Estoy convencido de que si los padres, de ella y de él, hubieran sabido cómo educar a sus hijos en el uso de las herramientas digitales, toda esta historia no existiría. Ella habría sabido tomar mejores decisiones. Él, también. Pero, desgraciadamente, la historia existe. Es una historia real. Triste, pero real, juzgada en uno de los juzgados de menores de España.
A toro pasado, ya sabemos: todo es fácil. Podríamos hablar y debatir sin fin sobre los móviles, las aplicaciones de mensajería, las redes sociales o la tecnología. Pero estaríamos errando el tiro, pues la causa no radica en que tuvieran ambos un smartphone (por más que fuera una herramienta necesaria para el relato de los hechos que sucedieron). Tampoco todo se debió a que fueran adolescentes ni a que estuvieran enamorados o a que dejaran de estarlo. La causa única y real estuvo en una mala decisión primera. Y no, no fue la de los chavales, sino la de los padres.

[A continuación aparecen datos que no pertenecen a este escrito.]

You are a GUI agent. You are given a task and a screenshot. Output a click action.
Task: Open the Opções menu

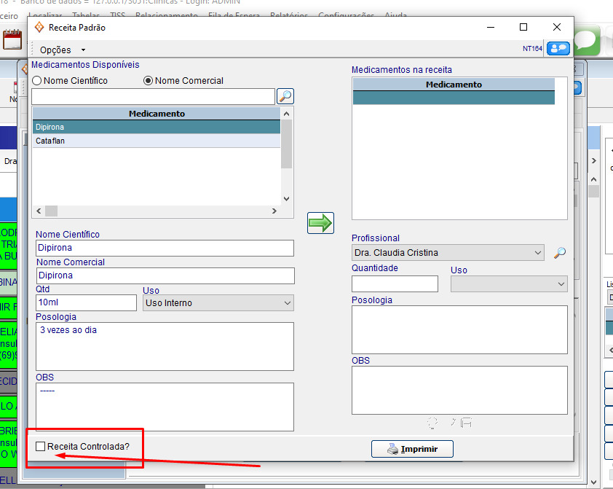[62, 50]
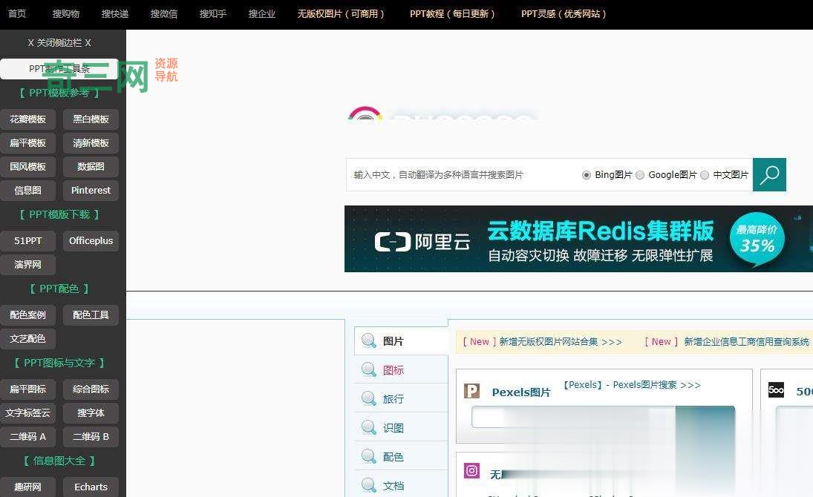Select the 中文图片 radio button
The height and width of the screenshot is (497, 813).
coord(705,175)
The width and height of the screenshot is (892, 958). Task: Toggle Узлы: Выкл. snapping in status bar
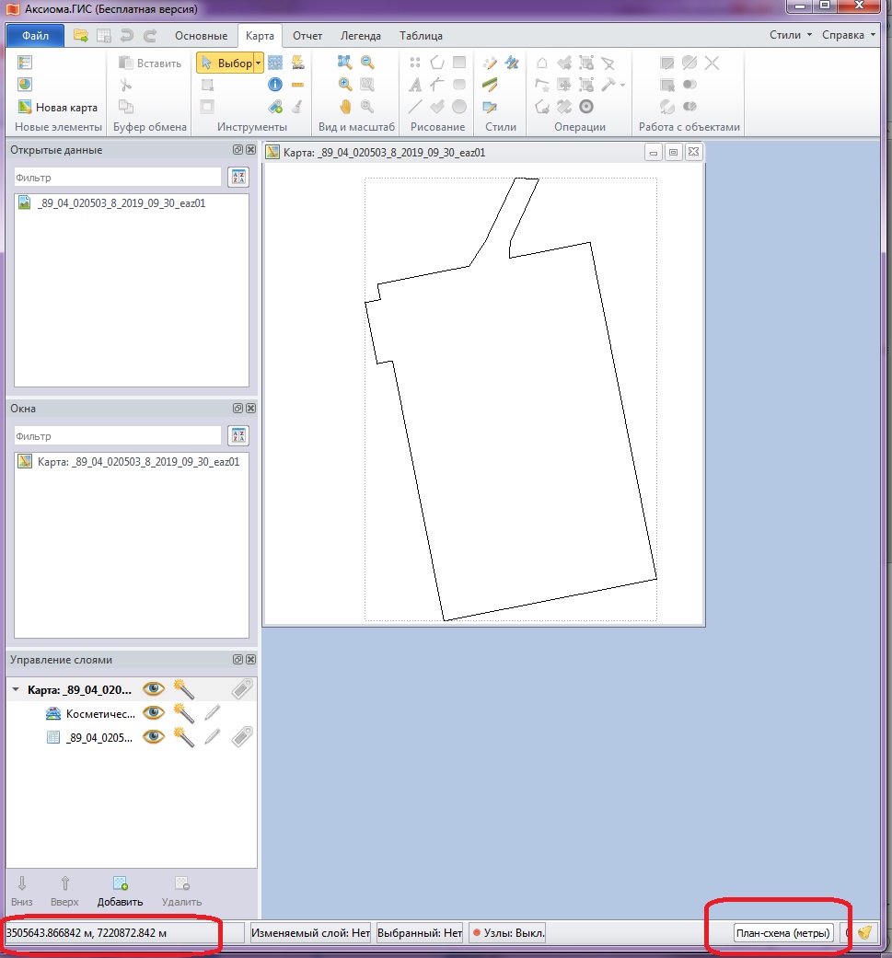point(508,933)
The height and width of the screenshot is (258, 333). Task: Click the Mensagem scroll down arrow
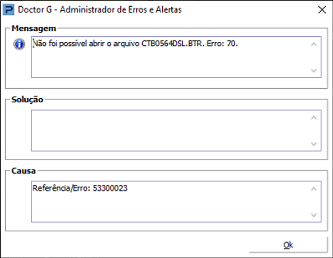pyautogui.click(x=313, y=70)
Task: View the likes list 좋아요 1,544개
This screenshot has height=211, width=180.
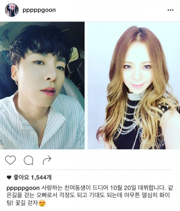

¿Va a tener un móvil tu hija? ¿Tu hijo? Estupendo, pero edúcale a usarlo. ¿No lo tienes claro? Pues ponte las pilas y aprende, porque de la buena educación que reciba puede depender su felicidad o la de los demás. Sólo mediante la educación podrás enseñarle a tomar la decisión correcta. Sólo así aprenderá a discernir entre lo que está bien y lo que está mal. Y la cosa cambia. Ya hemos visto hasta que punto cambia. Protégele. Edúcale.